» Alıntı Metin:

#####

Mc Millen: Reklam, şirketler için doğal bir vergi olarak nitelendiriliyor. Ne kadar az reklam verirsek o kadar iyidir. Bu yöresel ve mahalli bir düşünce. Amerika'nın en büyük endüstrisi yaratma endüstrisi, biz de bir parçasıyız. Katma değer yaratan bir sektörüz. Arabanın gitmesi için benzine ihtiyacı varsa şirketlerin büyümesi için de reklama ihtiyacı var. Reklam masraf olarak algılanıyor, yapmasak da olmaz mı diye düşünülen bir sektör.
Mısırlıoğlu: Ne yazık ki boşa gitmiyor. Bütün dünyada yatırım yanlış değilse kötü reklam da iş yapıyor, ama amacı o yatırımı kat kat geri almak, markayı yukarı çekmek. Dolayısıyla bu hava kötü reklamların yaşamasına yol açıyor. Yaratıcılık olmasa da oluyor. Ama marka değerleri bir türlü oluşamıyor. Onun için en kötü durumda bile geri geliyor ve bu iyi bir şey değil gibi gözüküyor.

#####

» Veri Bloğu:
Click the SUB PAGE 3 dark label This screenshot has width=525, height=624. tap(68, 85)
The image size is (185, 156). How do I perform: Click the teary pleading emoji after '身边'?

#####

» Görevler:
1. Reklam konulu alıntıya göre aşağıdaki soruları yanıtlayın.
(a) Mc Millen'e göre Amerika'nın en büyük endüstrisi hangisidir?
(b) Mc Millen, şirketlerin büyümek için reklama duyduğu ihtiyacı neye benzetiyor?
(c) Mısırlıoğlu'na göre bir türlü oluşamayan şey nedir?
2. Reklam konulu alıntıda "Mc Millen: Reklam, şirketler" ile "düşünülen bir sektör." arasındaki bölümü, bu ifadeler de dahil olmak üzere, lütfen aynen aktarın.

» Alıştırma Yanıtları:
1.
(a) Yaratma endüstrisi.
(b) Arabanın gitmek için benzine duyduğu ihtiyaca.
(c) Marka değerleri.

2.
Mc Millen: Reklam, şirketler için doğal bir vergi olarak nitelendiriliyor. Ne kadar az reklam verirsek o kadar iyidir. Bu yöresel ve mahalli bir düşünce. Amerika'nın en büyük endüstrisi yaratma endüstrisi, biz de bir parçasıyız. Katma değer yaratan bir sektörüz. Arabanın gitmesi için benzine ihtiyacı varsa şirketlerin büyümesi için de reklama ihtiyacı var. Reklam masraf olarak algılanıyor, yapmasak da olmaz mı diye düşünülen bir sektör.